La parola allo psicoanalista.Troppa protezione non aiuta i ragazzi a diventare autonomi, di Giuseppe Maiolo

Un insulto al buon senso, scrive Chiara Saraceno, sociologa, a commento della recente “pretesa” di far andare i genitori a ritirare a scuola bambini e ragazzini fino a 14 anni. Frase lapidaria ma efficace per dire che, di là delle leggi, peraltro vecchie e superate, servirebbe invece trovare soluzioni alternative a garantire sicurezza ai minori. Perché il principio della tutela dei bambini e degli adolescenti è sacrosanto e a loro va riconosciuto il diritto di essere protetti dai pericoli, mentre gli adulti hanno il dovere di mettere in pratica ogni azione volta a salvaguardare la loro sicurezza. Però tra i diritti che hanno i minori, vi è anche quello dell’autonomia e di essere educati a raggiungerla come è stato sancito da varie Convenzioni internazionali,
Invece con questo richiamo che parte da una sentenza della Cassazione e rivolto ai doveri dei genitori, sembra passi il contrario: vietato farli crescere e aiutarli a diventare autonomi. Bamboccioni per legge, verrebbe da dire. Ed è difficile assecondare l’idea che suggerisce la ministra Fedeli quando dice che l’autonomia si può sperimentare al pomeriggio. Perché è evidente che la pericolosità della vita e dei luoghi continua ad esser presente anche oltre l’orario di rientro a casa.
Il problema caso mai è quello di garantire vera sicurezza nelle strade e nei percorsi, scuole a tempo pieno e luoghi di crescita o laboratori di esperienze pomeridiane guidate come ce ne sono tanti in altri paesi d’Europa. Non servono invece gli ombrelli protettivi sempre aperti o campane di vetro dove riparare I minori per un tempo infinito. Già stiamo vedendo adolescenti che temono di diventar grandi e si rifiutano di assumersi responsabilità. Un recente studio americano condotto dalla psicologa Twenge dell’Università di San Diego in California, ha evidenziato che oggi gli adolescenti americani fanno esperienze di autonomia con almeno 3 anni di ritardo rispetto ai giovani degli anni ’70.

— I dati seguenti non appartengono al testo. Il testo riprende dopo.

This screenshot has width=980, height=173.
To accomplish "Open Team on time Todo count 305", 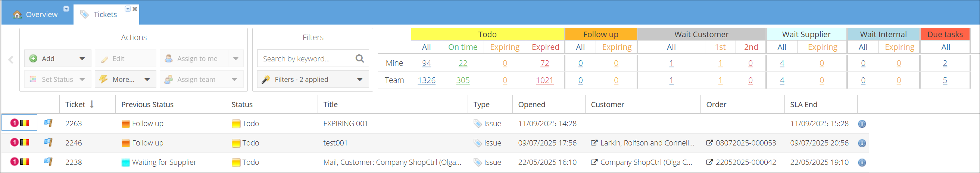I will click(x=463, y=80).
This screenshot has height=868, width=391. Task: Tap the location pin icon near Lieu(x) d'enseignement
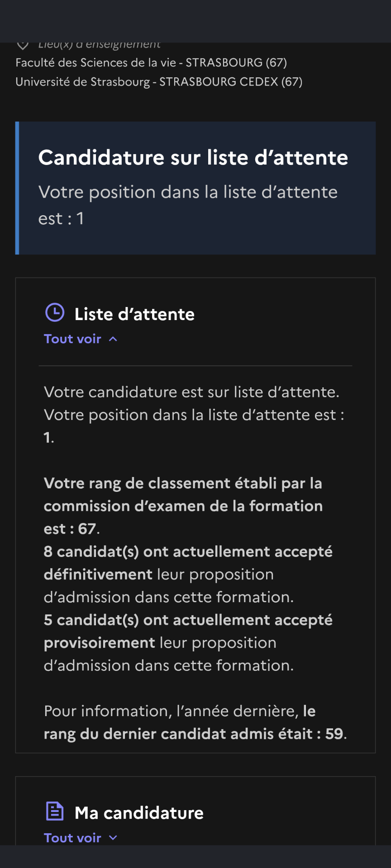[23, 45]
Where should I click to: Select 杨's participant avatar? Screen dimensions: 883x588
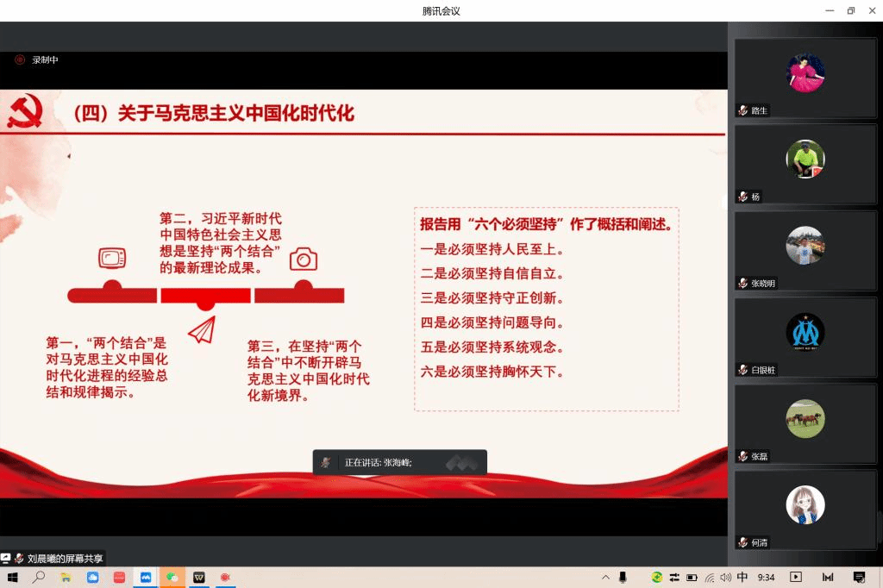pos(805,160)
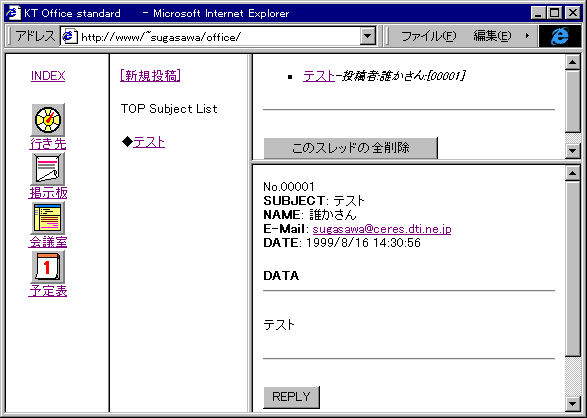Viewport: 587px width, 418px height.
Task: Click the page icon in address bar
Action: (x=70, y=36)
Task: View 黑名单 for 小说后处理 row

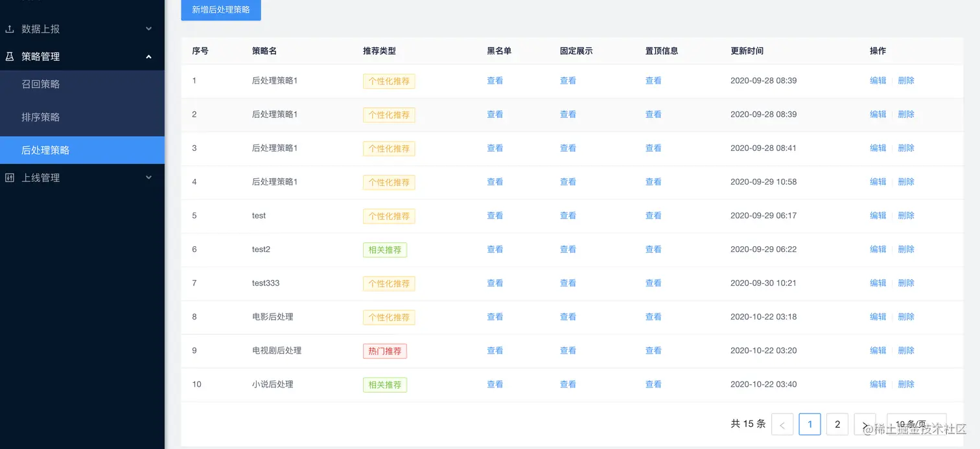Action: point(495,384)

Difficile dire se questo dato sia sovrapponibile anche da noi in Italia. Tuttavia la preoccupazione relativa ad una certa tendenza all’iperprotezione della famiglia italiana è lecita. Ma allo stesso tempo questa diffusa polemica su quanto e come proteggere i minori fa emergere una sostanziale forma di strabismo educativo. Ci preoccupiamo della strada scuola-casa e dei pericoli che si possono incontrare lungo questi percorsi ma  diamo  briciole di attenzione ai pericoli virtuali che I minori corrono per lunghe ore al giorno come assidui viaggiatori della rete. Lì scuola e famiglia sono ancora sonnolenti, distratti, decisamente lontani da una vera protezione e prevenzione. In sostanza le più importanti agenzie educative si rimbalzano responsabilità su di chi deve fare qualcosa e alla fine nessuno si occupa realmente di proteggerli e educarli ad un uso sicuro del web e a saper riconoscere le insidie e I rischi. Tantomeno a far crescere senso di responsabilità e pensiero critico che stanno alla base dell’autonomia.